▶ [Work to complete]: Copy out every line of the material below with no changes at all.

▶ [Data]:
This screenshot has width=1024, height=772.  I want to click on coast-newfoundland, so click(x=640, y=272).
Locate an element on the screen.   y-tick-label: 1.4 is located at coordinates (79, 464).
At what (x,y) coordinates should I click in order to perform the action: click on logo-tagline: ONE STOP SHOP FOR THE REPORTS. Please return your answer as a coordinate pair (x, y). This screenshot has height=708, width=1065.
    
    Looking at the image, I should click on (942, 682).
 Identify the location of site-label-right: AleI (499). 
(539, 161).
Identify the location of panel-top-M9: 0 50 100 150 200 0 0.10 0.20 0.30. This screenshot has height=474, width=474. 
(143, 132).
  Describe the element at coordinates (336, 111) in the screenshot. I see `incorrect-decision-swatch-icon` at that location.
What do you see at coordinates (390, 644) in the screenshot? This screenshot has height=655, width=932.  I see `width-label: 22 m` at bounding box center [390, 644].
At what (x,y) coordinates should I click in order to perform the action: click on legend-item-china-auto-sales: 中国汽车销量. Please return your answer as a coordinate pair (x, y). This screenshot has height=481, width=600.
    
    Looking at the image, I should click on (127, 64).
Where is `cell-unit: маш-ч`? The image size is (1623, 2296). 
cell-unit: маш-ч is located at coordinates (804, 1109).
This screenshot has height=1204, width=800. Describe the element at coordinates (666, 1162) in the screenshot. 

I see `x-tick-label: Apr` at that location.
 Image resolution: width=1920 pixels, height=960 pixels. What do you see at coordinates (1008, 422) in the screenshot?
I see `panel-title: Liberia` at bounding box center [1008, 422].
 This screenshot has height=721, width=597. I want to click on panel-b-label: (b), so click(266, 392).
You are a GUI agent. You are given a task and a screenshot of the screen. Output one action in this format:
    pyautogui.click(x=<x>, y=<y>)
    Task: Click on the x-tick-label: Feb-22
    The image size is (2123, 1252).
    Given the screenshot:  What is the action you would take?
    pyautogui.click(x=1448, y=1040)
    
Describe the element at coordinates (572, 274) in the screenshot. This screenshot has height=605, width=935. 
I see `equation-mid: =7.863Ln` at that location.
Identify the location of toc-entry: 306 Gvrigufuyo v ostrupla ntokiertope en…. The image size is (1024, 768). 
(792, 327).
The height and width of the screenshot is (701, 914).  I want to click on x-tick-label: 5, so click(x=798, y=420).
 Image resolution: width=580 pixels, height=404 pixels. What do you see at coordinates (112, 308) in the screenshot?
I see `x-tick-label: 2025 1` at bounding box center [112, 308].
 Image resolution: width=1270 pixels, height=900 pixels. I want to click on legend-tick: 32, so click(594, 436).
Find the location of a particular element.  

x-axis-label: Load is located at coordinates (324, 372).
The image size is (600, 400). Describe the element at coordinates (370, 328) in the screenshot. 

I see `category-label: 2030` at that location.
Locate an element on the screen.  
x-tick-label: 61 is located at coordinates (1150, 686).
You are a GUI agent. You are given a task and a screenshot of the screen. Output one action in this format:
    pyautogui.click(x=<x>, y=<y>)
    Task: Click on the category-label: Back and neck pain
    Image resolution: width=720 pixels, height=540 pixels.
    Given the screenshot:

▶ [Task output]:
This screenshot has width=1024, height=772.  I want to click on coast-newfoundland, so click(x=640, y=272).
Locate an element on the screen.   y-tick-label: 1.4 is located at coordinates (79, 464).
At what (x,y) coordinates should I click in order to perform the action: click on logo-tagline: ONE STOP SHOP FOR THE REPORTS. Please return your answer as a coordinate pair (x, y). This screenshot has height=708, width=1065.
    
    Looking at the image, I should click on (942, 682).
 Identify the location of site-label-right: AleI (499). 
(539, 161).
Identify the location of panel-top-M9: 0 50 100 150 200 0 0.10 0.20 0.30. This screenshot has height=474, width=474. 
(143, 132).
  Describe the element at coordinates (336, 111) in the screenshot. I see `incorrect-decision-swatch-icon` at that location.
What do you see at coordinates (390, 644) in the screenshot? This screenshot has height=655, width=932.  I see `width-label: 22 m` at bounding box center [390, 644].
At what (x,y) coordinates should I click in order to perform the action: click on legend-item-china-auto-sales: 中国汽车销量. Please return your answer as a coordinate pair (x, y). This screenshot has height=481, width=600.
    
    Looking at the image, I should click on (127, 64).
Where is `cell-unit: маш-ч`? The image size is (1623, 2296). 
cell-unit: маш-ч is located at coordinates (804, 1109).
This screenshot has height=1204, width=800. Describe the element at coordinates (666, 1162) in the screenshot. 

I see `x-tick-label: Apr` at that location.
 Image resolution: width=1920 pixels, height=960 pixels. What do you see at coordinates (1008, 422) in the screenshot?
I see `panel-title: Liberia` at bounding box center [1008, 422].
 This screenshot has height=721, width=597. I want to click on panel-b-label: (b), so click(266, 392).
You are a GUI agent. You are given a task and a screenshot of the screen. Output one action in this format:
    pyautogui.click(x=<x>, y=<y>)
    Task: Click on the x-tick-label: Feb-22
    The image size is (2123, 1252).
    Given the screenshot:  What is the action you would take?
    pyautogui.click(x=1448, y=1040)
    
Describe the element at coordinates (572, 274) in the screenshot. This screenshot has height=605, width=935. 
I see `equation-mid: =7.863Ln` at that location.
Identify the location of toc-entry: 306 Gvrigufuyo v ostrupla ntokiertope en…. The image size is (1024, 768). 
(792, 327).
The height and width of the screenshot is (701, 914).  I want to click on x-tick-label: 5, so click(x=798, y=420).
 Image resolution: width=580 pixels, height=404 pixels. What do you see at coordinates (112, 308) in the screenshot?
I see `x-tick-label: 2025 1` at bounding box center [112, 308].
 Image resolution: width=1270 pixels, height=900 pixels. I want to click on legend-tick: 32, so click(594, 436).
Find the location of a particular element.  

x-axis-label: Load is located at coordinates (324, 372).
The image size is (600, 400). Describe the element at coordinates (370, 328) in the screenshot. 

I see `category-label: 2030` at that location.
Locate an element on the screen.  
x-tick-label: 61 is located at coordinates (1150, 686).
You are a GUI agent. You are given a task and a screenshot of the screen. Output one action in this format:
    pyautogui.click(x=<x>, y=<y>)
    Task: Click on the category-label: Back and neck pain
    Image resolution: width=720 pixels, height=540 pixels.
    Given the screenshot:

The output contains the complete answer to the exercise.